(Stored records)
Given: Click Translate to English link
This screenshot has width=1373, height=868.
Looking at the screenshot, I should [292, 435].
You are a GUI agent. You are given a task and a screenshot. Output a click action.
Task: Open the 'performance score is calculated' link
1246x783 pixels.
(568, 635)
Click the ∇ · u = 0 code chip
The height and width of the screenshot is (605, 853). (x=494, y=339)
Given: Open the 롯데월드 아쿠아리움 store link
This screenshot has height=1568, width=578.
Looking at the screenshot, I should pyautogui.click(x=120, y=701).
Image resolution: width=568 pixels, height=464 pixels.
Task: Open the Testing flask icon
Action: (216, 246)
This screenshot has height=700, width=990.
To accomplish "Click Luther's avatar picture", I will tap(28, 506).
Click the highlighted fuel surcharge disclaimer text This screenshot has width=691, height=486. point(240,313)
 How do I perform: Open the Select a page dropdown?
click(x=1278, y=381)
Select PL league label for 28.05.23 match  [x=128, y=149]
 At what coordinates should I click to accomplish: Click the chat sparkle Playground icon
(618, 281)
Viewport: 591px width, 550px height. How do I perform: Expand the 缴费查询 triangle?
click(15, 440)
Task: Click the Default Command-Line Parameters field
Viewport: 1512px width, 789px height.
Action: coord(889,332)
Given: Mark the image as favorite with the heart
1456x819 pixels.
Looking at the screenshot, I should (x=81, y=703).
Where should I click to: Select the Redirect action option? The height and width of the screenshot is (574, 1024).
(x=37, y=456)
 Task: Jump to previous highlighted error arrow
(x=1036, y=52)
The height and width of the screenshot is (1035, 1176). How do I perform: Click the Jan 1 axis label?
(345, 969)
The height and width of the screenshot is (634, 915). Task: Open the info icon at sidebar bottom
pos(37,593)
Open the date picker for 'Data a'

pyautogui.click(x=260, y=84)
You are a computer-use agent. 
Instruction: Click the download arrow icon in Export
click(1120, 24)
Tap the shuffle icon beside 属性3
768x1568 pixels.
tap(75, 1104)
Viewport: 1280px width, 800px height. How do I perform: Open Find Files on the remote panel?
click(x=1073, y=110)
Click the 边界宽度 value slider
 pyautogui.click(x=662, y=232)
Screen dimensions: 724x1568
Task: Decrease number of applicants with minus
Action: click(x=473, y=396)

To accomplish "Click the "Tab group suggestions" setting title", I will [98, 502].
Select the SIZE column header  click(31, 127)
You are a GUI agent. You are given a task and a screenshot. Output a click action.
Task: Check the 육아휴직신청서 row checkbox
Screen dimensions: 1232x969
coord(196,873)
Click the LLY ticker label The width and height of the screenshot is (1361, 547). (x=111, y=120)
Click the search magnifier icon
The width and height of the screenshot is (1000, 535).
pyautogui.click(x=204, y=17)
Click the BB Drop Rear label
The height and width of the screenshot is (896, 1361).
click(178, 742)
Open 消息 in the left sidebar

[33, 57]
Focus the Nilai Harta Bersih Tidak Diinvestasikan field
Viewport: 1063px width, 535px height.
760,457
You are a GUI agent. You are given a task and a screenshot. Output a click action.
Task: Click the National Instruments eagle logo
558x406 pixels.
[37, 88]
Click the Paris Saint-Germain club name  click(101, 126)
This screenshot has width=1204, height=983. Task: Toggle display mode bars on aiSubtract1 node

◆ Aim of the task: Among the entries above, count the lines that contain the word "link" and give the number by itself.

◆ Output below: 3